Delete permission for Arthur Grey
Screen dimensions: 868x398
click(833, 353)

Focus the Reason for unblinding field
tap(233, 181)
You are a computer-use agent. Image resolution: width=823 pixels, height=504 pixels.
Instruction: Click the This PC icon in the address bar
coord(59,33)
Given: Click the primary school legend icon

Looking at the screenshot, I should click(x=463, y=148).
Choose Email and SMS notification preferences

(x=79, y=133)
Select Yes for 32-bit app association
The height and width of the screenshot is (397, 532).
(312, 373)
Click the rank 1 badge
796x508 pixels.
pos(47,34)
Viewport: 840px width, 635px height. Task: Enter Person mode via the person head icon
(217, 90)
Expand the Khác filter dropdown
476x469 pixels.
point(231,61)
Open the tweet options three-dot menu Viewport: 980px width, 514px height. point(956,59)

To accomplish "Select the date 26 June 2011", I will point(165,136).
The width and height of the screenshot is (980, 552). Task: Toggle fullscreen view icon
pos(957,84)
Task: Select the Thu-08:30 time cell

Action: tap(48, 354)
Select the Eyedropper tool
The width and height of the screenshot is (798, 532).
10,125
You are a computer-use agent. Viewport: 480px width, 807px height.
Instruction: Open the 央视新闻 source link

· · · ·

▸ Brief
Write out the data above again, swapping "Viewport" for "Display" everywhere and keeping all else unchanged.

▸ Expected output
Delete permission for Arthur Grey
Screen dimensions: 868x398
click(833, 353)

Focus the Reason for unblinding field
tap(233, 181)
You are a computer-use agent. Image resolution: width=823 pixels, height=504 pixels.
Instruction: Click the This PC icon in the address bar
coord(59,33)
Given: Click the primary school legend icon

Looking at the screenshot, I should click(x=463, y=148).
Choose Email and SMS notification preferences

(x=79, y=133)
Select Yes for 32-bit app association
The height and width of the screenshot is (397, 532).
(312, 373)
Click the rank 1 badge
796x508 pixels.
pos(47,34)
Display: 840px width, 635px height. Task: Enter Person mode via the person head icon
(217, 90)
Expand the Khác filter dropdown
476x469 pixels.
point(231,61)
Open the tweet options three-dot menu Display: 980px width, 514px height. point(956,59)

To accomplish "Select the date 26 June 2011", I will point(165,136).
The width and height of the screenshot is (980, 552). Task: Toggle fullscreen view icon
pos(957,84)
Task: Select the Thu-08:30 time cell

Action: tap(48, 354)
Select the Eyedropper tool
The width and height of the screenshot is (798, 532).
10,125
You are a computer-use agent. Display: 480px width, 807px height.
Instruction: Open the 央视新闻 source link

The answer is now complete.